» **What is being asked**:
Please make an exact copy of the lines from the one holding "Screen dimensions: 1528x784" through the end of the data, both ends included, with no pictures.

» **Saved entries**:
- - - - - - -

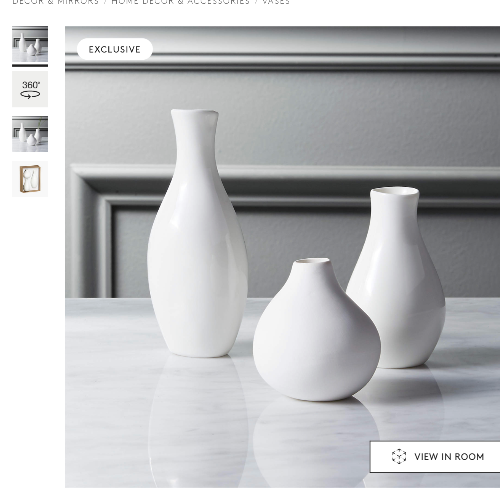This screenshot has width=500, height=500.
Task: Open the Home Decor & Accessories breadcrumb
Action: (x=180, y=2)
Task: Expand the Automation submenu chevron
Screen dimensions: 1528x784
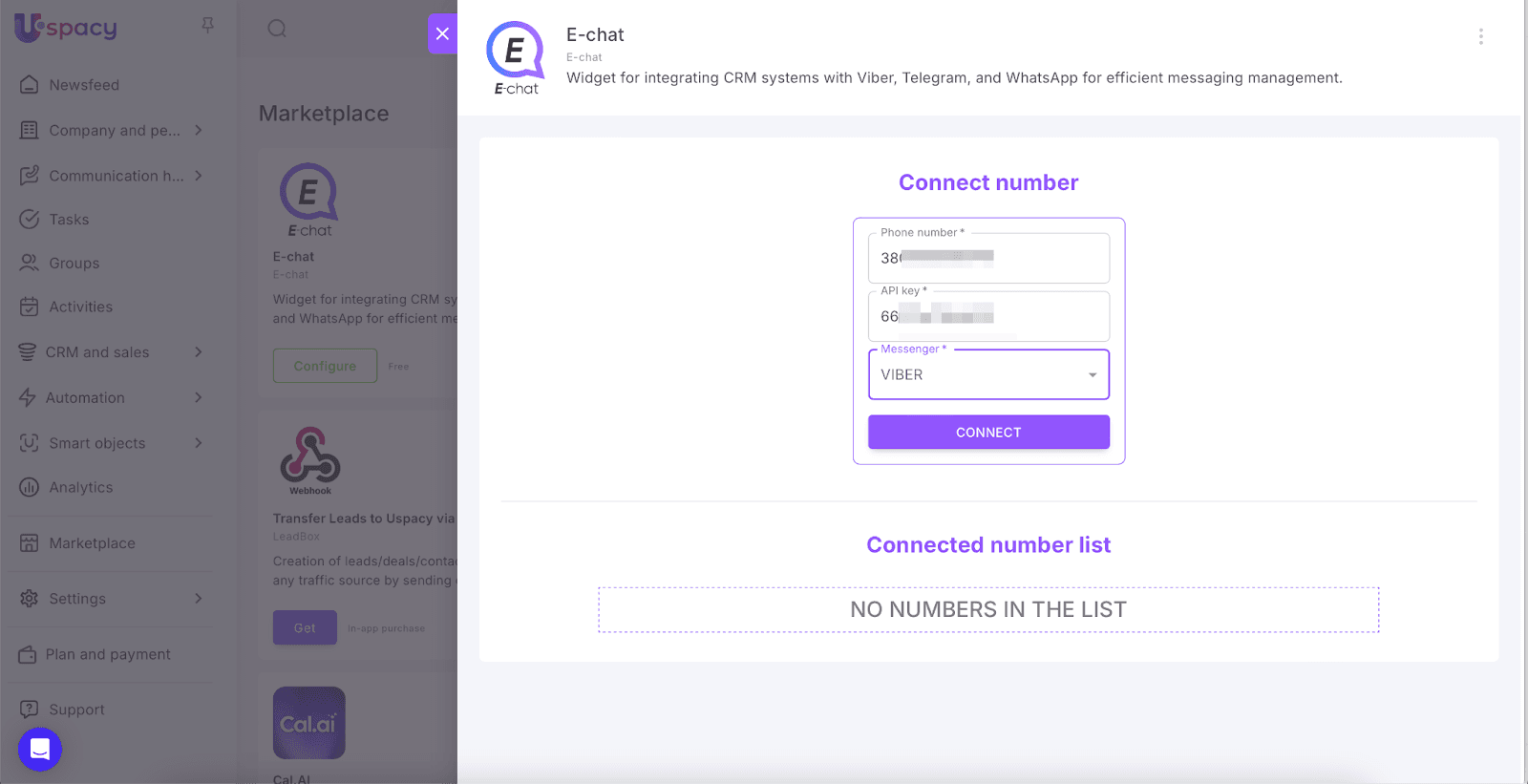Action: tap(199, 397)
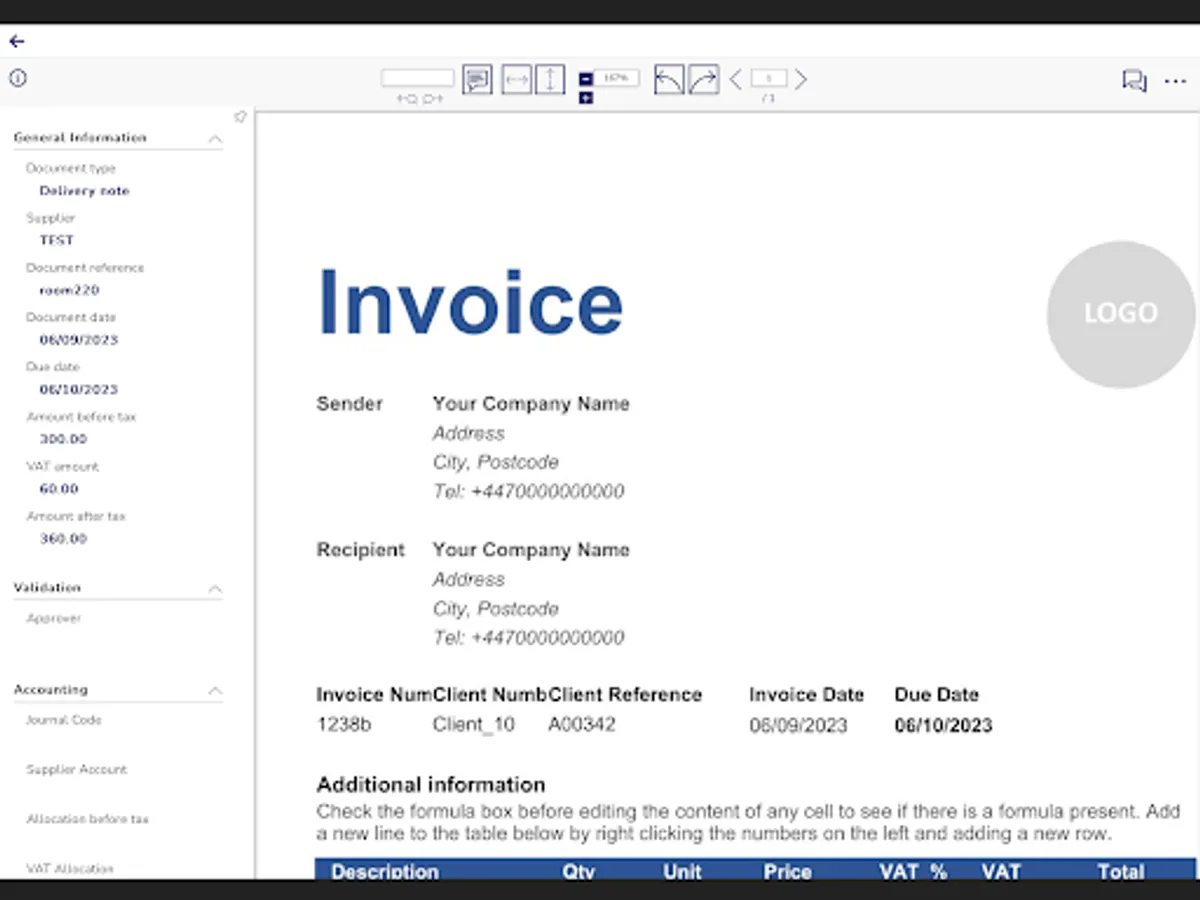The image size is (1200, 900).
Task: Zoom in with the plus control
Action: [x=585, y=97]
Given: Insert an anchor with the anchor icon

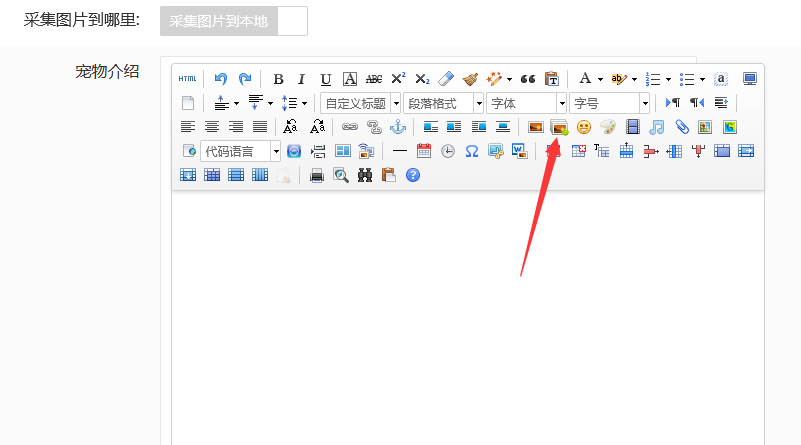Looking at the screenshot, I should coord(397,127).
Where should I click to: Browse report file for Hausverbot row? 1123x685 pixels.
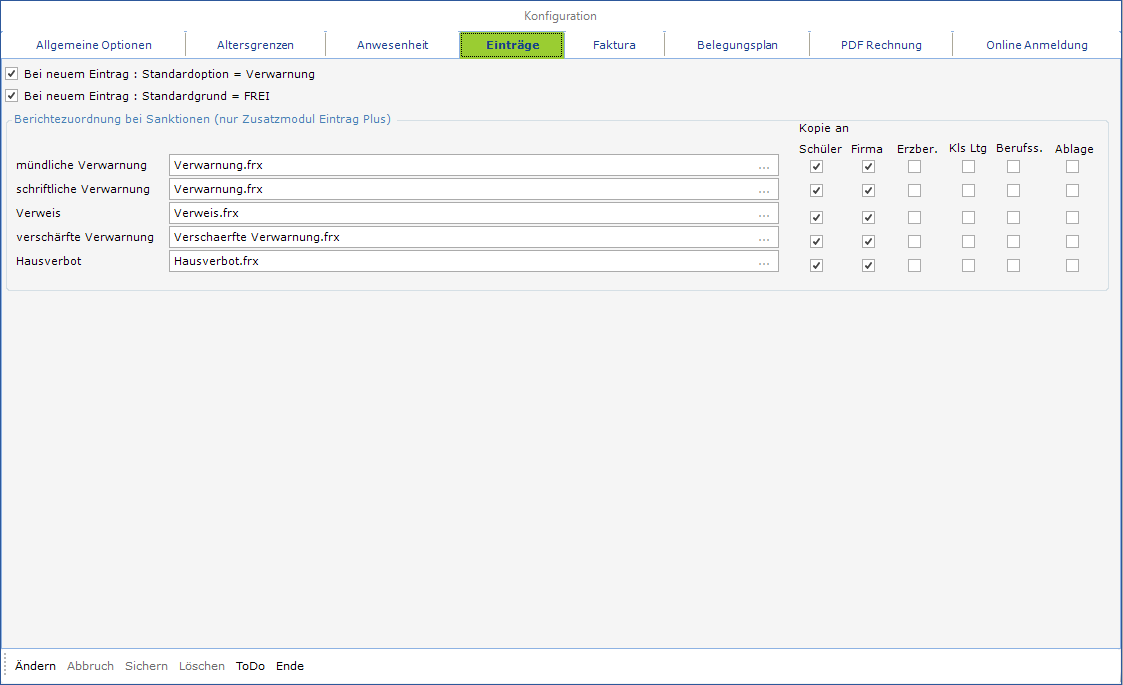coord(764,262)
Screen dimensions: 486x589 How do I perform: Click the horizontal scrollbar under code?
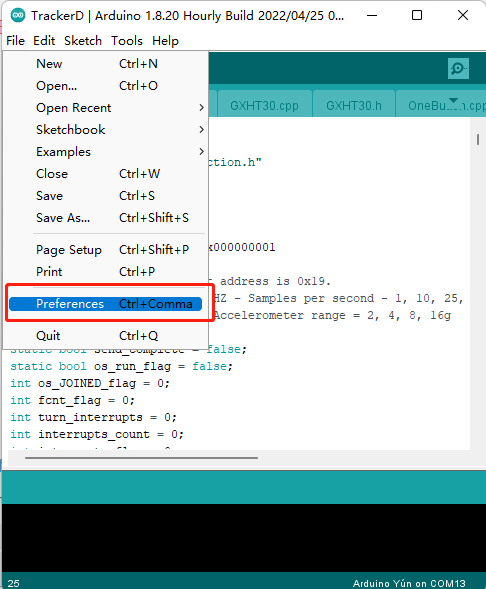pos(141,458)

- - - - - - -

» **The answer**:
Screen dimensions: 1528x784
Action: tap(199, 397)
The image size is (1200, 900).
Task: Zoom in with the plus control
Action: [x=585, y=97]
Given: Insert an anchor with the anchor icon

Looking at the screenshot, I should coord(397,127).
Where should I click to: Browse report file for Hausverbot row? 1123x685 pixels.
coord(764,262)
Screen dimensions: 486x589 How do I perform: Click the horizontal scrollbar under code?
pos(141,458)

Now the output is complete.